Сашка был почти ровесником Краснова, их разделяло всего каких-то два три месяца. Еще в детстве они были дружны, но постепенно с взрослением их интересы разошлись, и каждый по жизни пошел своим путем. Сашка выбрал путь своего папаши, который в довоенном Смоленске слыл авторитетным жуликом по кличке «Гнусавый».
В воспитании сына он участия никакого не принимал. О том, что у него есть отец, Сашка узнал лишь в семь лет, когда его отец освободился из лагеря, и впервые появился в доме матери. С того самого времени Сашка полюбил его, и старался всячески подрожать ему.
А в тридцать шестом году, отца убили -убили где-то на Запольной. Убили свои же — блатные, с которыми он «чалился» в одном лесном лагере в челябинской области, когда отбывал срок. Его труп случайно нашли, месяц спустя, в овраге Рачевки, и тогда Сашка, поклялся найти, и отомстить тому, кто лишил отца жизни.
После его смерти Фирсана, словно подменили. Он как-то сразу порвал дружбу со всеми дворовыми пацанами, и очень быстро влился в криминальную струю. Почуяв дух свободы, парень настолько распоясался, что изменить его жуликоватое мировоззрение стало практически невозможно. А после седьмого класса, он пошел учиться в школу фабрично–заводского ученичества, закончить, которое он не успел. Скорешившись, с местными жуликами и ворами, он забросил учебу, и приступил к освоению бандитского промысла на улицах ночного города, нападая со своей компанией на достопочтимых, хорошо одетых горожан.
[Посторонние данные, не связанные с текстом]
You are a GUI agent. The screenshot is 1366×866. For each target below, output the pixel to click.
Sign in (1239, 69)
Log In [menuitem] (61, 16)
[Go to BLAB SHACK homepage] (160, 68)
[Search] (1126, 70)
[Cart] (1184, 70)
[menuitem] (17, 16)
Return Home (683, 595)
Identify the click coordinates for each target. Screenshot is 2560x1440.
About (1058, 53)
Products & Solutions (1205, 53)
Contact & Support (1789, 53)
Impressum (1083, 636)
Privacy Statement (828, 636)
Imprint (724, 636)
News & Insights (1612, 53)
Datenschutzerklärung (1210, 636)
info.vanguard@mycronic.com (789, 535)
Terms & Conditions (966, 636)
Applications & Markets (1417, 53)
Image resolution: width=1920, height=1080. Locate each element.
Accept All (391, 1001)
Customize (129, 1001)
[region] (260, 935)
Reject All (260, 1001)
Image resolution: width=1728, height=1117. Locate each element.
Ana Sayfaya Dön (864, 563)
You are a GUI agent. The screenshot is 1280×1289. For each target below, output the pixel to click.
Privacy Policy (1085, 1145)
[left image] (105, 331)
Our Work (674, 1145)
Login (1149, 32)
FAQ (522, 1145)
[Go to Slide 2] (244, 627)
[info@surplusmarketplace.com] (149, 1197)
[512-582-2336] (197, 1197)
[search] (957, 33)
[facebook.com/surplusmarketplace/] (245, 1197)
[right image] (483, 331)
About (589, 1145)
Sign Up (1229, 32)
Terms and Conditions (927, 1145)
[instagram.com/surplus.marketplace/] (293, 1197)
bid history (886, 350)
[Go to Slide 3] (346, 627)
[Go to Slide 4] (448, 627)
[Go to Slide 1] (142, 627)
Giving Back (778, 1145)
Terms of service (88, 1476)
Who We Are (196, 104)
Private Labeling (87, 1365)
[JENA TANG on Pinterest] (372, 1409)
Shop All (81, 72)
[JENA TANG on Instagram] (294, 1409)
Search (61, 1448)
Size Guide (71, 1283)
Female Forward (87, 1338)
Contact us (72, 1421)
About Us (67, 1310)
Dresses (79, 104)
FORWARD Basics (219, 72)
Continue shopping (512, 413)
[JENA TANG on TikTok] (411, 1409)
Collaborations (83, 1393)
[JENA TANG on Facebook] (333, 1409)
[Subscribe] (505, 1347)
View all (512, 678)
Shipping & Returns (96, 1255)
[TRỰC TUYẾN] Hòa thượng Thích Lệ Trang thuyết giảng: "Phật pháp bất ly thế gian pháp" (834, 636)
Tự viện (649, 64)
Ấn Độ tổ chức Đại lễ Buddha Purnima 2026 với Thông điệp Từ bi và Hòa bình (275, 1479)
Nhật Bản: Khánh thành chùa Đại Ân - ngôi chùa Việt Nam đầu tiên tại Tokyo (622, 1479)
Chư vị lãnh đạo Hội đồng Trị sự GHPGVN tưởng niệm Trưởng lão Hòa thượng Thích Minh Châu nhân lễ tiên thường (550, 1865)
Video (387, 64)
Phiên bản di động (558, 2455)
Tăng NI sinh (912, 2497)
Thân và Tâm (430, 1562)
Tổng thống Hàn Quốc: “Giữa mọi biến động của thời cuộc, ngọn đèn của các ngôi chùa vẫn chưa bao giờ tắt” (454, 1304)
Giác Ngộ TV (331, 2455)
Список задержаний Фирсанова в милицейские отделы НКВД, полнился с каждым днем. Сначала это были незначительные правонарушения, но со временем, его «послужной список» начинал пополняться, более серьезными проступками, которые плавно переходили в ранг уголовных. Хоть и был возраст уголовного наказания снижен до двенадцати лет, Фирсанов, хоть и был старше, под действие уголовного кодекса пока не дотягивал. Но уже не за горами был тот час, когда капкан советского закона, должен был захлопнуться.
И вот… В один из весенних дней, устроил Фирсан «толковище», так называли на блатном языке свои разборки закоренелые уголовники. На пустыре — не далеко от ручья, слободские пацаны почти каждый день гоняли в футбол. Там и состоялась импровизированное посвящение новоиспеченного жигана и жулика Саши Фирсанова.
Он появился случайно — без всяких предварительных договоренностей.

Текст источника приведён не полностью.